Crystal Structure of the All-trans Retinal bound R111K:Y134F:T54V:R132Q:P39Y:R59Y:L121Q mutant of Human Cellular Retinoic Acid Binding Protein II Irradiated with 400 nm Laser for 5 minutes at 1.87 Angstrom Resolution

Summary for 6MQI

• Entry DOI: 10.2210/pdb6mqi/pdb
• Descriptor: Cellular retinoic acid-binding protein 2, RETINAL (3 entities in total)
• Functional Keywords: ilbp, rhodopsin mimic, lipid binding protein
• Biological source: Homo sapiens (Human)
• Total number of polymer chains: 1
• Total formula weight: 15878.20

Authors

Ghanbarpour, A.,Geiger, J. (deposition date: 2018-10-09, release date: 2019-01-09, Last modification date: 2023-10-11)

Primary citation

Ghanbarpour, A.,Nairat, M.,Nosrati, M.,Santos, E.M.,Vasileiou, C.,Dantus, M.,Borhan, B.,Geiger, J.H.
Mimicking Microbial Rhodopsin Isomerization in a Single Crystal.
J. Am. Chem. Soc., 141:1735-1741, 2019

PubMed Abstract: Bacteriorhodopsin represents the simplest, and possibly most abundant, phototropic system requiring only a retinal-bound transmembrane protein to convert photons of light to an energy-generating proton gradient. The creation and interrogation of a microbial rhodopsin mimic, based on an orthogonal protein system, would illuminate the design elements required to generate new photoactive proteins with novel function. We describe a microbial rhodopsin mimic, created using a small soluble protein as a template, that specifically photoisomerizes all- trans to 13- cis retinal followed by thermal relaxation to the all- trans isomer, mimicking the bacteriorhodopsin photocycle, in a single crystal.
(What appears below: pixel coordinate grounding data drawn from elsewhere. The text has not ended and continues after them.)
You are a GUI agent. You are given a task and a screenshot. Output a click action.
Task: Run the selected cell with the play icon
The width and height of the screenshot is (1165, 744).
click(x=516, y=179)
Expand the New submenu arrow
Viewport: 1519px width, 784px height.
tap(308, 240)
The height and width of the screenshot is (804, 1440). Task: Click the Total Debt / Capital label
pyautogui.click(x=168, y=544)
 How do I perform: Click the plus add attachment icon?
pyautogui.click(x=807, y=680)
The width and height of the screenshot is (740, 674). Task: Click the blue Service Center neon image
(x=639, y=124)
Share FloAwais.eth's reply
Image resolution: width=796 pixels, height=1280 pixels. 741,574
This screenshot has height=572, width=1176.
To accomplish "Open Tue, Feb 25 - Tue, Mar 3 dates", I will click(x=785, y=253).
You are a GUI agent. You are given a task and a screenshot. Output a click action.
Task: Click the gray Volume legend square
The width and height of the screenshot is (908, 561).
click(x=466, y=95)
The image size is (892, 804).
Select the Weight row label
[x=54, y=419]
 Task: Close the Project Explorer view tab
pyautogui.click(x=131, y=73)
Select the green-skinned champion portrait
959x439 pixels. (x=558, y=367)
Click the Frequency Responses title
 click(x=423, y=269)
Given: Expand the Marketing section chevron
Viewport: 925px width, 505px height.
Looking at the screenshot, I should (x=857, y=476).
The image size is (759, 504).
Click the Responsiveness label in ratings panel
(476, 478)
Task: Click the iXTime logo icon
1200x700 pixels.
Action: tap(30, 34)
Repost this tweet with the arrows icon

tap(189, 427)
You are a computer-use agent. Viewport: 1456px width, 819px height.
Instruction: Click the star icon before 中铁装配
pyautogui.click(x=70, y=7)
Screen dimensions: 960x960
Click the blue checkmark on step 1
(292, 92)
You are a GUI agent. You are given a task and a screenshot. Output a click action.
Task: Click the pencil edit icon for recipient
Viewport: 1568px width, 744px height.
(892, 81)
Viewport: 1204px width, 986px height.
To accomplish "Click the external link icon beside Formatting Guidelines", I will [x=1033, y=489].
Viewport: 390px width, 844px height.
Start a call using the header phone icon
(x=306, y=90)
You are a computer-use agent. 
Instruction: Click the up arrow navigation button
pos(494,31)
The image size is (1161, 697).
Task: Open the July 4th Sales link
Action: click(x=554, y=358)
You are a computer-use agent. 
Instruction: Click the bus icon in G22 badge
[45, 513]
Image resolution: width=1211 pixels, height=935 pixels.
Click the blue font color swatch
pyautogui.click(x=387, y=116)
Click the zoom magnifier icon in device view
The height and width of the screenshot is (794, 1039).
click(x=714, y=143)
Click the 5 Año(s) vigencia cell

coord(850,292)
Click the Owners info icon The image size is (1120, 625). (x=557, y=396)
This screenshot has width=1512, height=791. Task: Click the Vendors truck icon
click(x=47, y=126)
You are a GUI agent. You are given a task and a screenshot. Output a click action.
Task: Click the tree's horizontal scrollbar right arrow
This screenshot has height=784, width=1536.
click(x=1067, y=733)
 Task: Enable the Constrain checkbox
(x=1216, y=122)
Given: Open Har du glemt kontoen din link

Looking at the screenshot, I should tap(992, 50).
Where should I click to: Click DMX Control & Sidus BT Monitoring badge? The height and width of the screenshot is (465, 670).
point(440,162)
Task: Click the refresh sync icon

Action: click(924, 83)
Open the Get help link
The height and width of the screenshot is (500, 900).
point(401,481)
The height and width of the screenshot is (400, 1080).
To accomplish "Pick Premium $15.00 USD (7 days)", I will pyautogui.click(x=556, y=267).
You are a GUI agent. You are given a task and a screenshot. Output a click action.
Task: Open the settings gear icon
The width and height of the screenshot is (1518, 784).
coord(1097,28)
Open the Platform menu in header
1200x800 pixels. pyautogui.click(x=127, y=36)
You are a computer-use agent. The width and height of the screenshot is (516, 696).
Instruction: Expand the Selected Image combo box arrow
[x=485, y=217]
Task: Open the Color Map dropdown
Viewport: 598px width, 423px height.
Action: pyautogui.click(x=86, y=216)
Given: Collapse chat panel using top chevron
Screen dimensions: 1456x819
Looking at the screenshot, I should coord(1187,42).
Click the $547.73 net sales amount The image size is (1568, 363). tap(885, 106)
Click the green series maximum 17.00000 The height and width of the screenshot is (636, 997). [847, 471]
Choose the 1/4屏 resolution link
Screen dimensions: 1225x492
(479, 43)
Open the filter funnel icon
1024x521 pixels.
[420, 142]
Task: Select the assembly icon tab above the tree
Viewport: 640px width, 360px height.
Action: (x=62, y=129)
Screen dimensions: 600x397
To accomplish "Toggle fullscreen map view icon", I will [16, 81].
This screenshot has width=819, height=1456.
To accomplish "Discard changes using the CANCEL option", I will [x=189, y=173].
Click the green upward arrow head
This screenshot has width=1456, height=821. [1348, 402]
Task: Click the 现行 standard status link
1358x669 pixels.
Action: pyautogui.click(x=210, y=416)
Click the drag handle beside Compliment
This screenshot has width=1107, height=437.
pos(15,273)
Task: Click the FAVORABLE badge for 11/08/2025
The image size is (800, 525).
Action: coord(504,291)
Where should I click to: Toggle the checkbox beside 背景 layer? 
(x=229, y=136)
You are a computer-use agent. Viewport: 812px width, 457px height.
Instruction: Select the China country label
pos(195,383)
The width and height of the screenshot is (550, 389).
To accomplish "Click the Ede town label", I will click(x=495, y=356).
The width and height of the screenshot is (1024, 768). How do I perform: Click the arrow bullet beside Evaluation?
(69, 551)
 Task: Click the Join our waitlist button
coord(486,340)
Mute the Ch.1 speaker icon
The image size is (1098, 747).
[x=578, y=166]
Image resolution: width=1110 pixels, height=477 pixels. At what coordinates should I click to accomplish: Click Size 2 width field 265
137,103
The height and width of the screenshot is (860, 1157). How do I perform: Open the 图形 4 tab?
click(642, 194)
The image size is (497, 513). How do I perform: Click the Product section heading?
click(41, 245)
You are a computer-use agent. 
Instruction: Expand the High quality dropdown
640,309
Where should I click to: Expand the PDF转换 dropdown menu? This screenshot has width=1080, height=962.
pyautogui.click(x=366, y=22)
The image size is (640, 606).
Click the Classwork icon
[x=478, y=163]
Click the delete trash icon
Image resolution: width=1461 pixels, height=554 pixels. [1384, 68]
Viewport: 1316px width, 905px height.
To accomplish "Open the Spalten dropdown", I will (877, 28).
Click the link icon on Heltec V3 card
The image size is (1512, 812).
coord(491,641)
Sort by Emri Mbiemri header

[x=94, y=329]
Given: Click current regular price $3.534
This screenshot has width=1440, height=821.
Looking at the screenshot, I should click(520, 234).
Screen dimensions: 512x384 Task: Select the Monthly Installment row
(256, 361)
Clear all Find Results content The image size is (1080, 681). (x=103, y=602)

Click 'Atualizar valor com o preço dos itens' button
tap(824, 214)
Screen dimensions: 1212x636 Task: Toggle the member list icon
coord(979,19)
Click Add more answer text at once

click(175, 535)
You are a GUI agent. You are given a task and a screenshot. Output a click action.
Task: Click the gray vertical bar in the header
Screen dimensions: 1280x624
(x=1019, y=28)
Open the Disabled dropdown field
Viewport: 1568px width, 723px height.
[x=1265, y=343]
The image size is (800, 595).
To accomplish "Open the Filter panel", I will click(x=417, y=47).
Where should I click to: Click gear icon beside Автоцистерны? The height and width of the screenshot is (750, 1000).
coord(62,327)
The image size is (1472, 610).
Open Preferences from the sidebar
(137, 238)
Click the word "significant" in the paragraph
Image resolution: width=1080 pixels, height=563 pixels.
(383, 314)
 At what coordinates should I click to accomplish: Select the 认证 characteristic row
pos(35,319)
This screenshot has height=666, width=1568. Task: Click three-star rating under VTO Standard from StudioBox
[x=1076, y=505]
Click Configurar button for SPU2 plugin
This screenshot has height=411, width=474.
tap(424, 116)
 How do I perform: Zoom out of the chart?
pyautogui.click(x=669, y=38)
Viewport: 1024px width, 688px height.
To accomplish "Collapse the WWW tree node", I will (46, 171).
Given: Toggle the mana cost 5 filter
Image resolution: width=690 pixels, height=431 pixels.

The key element for selective isomerization is a tuned steric interaction between the chromophore and protein, similar to that seen in the microbial rhodopsins. It is further demonstrated that a single mutation converts the system to a protein photoswitch without chromophore photoisomerization or conformational change.

PubMed: 30580520
DOI: 10.1021/jacs.8b12493

Experimental method

X-RAY DIFFRACTION (1.87 Å)